● **Records for the exercise**
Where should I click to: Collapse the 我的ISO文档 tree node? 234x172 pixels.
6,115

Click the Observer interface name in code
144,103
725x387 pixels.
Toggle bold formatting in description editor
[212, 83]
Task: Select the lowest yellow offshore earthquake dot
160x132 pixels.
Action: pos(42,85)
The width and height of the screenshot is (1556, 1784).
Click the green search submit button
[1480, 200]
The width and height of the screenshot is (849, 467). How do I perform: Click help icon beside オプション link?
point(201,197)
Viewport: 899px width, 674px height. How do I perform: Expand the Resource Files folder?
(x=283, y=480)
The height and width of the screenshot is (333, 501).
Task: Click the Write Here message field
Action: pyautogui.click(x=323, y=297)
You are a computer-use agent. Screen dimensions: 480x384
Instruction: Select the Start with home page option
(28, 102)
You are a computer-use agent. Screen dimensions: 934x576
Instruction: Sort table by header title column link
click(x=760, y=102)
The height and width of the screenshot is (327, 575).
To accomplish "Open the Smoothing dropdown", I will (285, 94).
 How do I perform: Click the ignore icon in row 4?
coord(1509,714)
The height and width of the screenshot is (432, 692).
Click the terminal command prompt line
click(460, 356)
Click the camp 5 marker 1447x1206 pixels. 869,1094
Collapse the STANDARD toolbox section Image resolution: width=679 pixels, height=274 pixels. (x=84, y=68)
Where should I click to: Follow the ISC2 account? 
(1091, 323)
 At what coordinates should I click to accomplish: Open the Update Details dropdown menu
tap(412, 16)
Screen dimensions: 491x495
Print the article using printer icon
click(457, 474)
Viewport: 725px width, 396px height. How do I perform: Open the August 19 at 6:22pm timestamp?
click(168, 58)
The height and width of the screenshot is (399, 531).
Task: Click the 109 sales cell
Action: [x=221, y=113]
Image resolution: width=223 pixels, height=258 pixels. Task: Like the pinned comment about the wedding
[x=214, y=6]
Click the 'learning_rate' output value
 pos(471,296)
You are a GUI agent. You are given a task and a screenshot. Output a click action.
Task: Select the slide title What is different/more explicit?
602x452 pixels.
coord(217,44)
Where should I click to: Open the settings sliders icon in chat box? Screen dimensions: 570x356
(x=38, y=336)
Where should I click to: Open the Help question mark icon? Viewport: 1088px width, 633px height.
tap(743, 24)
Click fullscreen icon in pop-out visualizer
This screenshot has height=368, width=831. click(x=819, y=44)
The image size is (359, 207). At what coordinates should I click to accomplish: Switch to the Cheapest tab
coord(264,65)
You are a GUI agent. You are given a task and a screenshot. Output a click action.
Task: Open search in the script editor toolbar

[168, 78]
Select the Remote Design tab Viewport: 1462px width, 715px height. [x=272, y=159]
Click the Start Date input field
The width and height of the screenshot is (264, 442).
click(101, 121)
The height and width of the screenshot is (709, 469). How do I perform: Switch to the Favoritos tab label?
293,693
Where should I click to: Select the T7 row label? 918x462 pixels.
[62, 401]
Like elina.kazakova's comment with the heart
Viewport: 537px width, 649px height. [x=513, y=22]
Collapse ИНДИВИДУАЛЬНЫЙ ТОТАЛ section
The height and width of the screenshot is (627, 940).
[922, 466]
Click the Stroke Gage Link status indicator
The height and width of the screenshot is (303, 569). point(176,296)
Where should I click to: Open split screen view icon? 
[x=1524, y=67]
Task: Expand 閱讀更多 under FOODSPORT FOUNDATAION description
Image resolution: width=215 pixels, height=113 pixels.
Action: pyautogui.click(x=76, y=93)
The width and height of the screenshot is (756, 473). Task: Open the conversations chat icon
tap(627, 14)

● **What this task involves**
Please copy out the items above again, replacing each "Where should I click to" with "Where do I click to" and leaving everything else unchanged.

● **Task solution**
Where do I click to: Collapse the 我的ISO文档 tree node? 234x172 pixels.
6,115

Click the Observer interface name in code
144,103
725x387 pixels.
Toggle bold formatting in description editor
[212, 83]
Task: Select the lowest yellow offshore earthquake dot
160x132 pixels.
Action: pos(42,85)
The width and height of the screenshot is (1556, 1784).
Click the green search submit button
[1480, 200]
The width and height of the screenshot is (849, 467). How do I perform: Click help icon beside オプション link?
point(201,197)
Viewport: 899px width, 674px height. How do I perform: Expand the Resource Files folder?
(x=283, y=480)
The height and width of the screenshot is (333, 501).
Task: Click the Write Here message field
Action: pyautogui.click(x=323, y=297)
You are a computer-use agent. Screen dimensions: 480x384
Instruction: Select the Start with home page option
(28, 102)
You are a computer-use agent. Screen dimensions: 934x576
Instruction: Sort table by header title column link
click(x=760, y=102)
The height and width of the screenshot is (327, 575).
To accomplish "Open the Smoothing dropdown", I will (285, 94).
 How do I perform: Click the ignore icon in row 4?
coord(1509,714)
The height and width of the screenshot is (432, 692).
Click the terminal command prompt line
click(460, 356)
Click the camp 5 marker 1447x1206 pixels. 869,1094
Collapse the STANDARD toolbox section Image resolution: width=679 pixels, height=274 pixels. (x=84, y=68)
Where do I click to: Follow the ISC2 account? 
(1091, 323)
 At what coordinates should I click to accomplish: Open the Update Details dropdown menu
tap(412, 16)
Screen dimensions: 491x495
Print the article using printer icon
click(457, 474)
Viewport: 725px width, 396px height. How do I perform: Open the August 19 at 6:22pm timestamp?
click(168, 58)
The height and width of the screenshot is (399, 531).
Task: Click the 109 sales cell
Action: [x=221, y=113]
Image resolution: width=223 pixels, height=258 pixels. Task: Like the pinned comment about the wedding
[x=214, y=6]
Click the 'learning_rate' output value
 pos(471,296)
You are a GUI agent. You are given a task and a screenshot. Output a click action.
Task: Select the slide title What is different/more explicit?
602x452 pixels.
coord(217,44)
Where do I click to: Open the settings sliders icon in chat box? Screen dimensions: 570x356
(x=38, y=336)
Where do I click to: Open the Help question mark icon? Viewport: 1088px width, 633px height.
tap(743, 24)
Click fullscreen icon in pop-out visualizer
This screenshot has height=368, width=831. click(x=819, y=44)
The image size is (359, 207). At what coordinates should I click to accomplish: Switch to the Cheapest tab
coord(264,65)
You are a GUI agent. You are given a task and a screenshot. Output a click action.
Task: Open search in the script editor toolbar

[168, 78]
Select the Remote Design tab Viewport: 1462px width, 715px height. [x=272, y=159]
Click the Start Date input field
The width and height of the screenshot is (264, 442).
click(101, 121)
The height and width of the screenshot is (709, 469). How do I perform: Switch to the Favoritos tab label?
293,693
Where do I click to: Select the T7 row label? 918x462 pixels.
[62, 401]
Like elina.kazakova's comment with the heart
Viewport: 537px width, 649px height. [x=513, y=22]
Collapse ИНДИВИДУАЛЬНЫЙ ТОТАЛ section
The height and width of the screenshot is (627, 940).
[922, 466]
Click the Stroke Gage Link status indicator
The height and width of the screenshot is (303, 569). point(176,296)
Where do I click to: Open split screen view icon? 
[x=1524, y=67]
Task: Expand 閱讀更多 under FOODSPORT FOUNDATAION description
Image resolution: width=215 pixels, height=113 pixels.
Action: pyautogui.click(x=76, y=93)
The width and height of the screenshot is (756, 473). Task: Open the conversations chat icon
tap(627, 14)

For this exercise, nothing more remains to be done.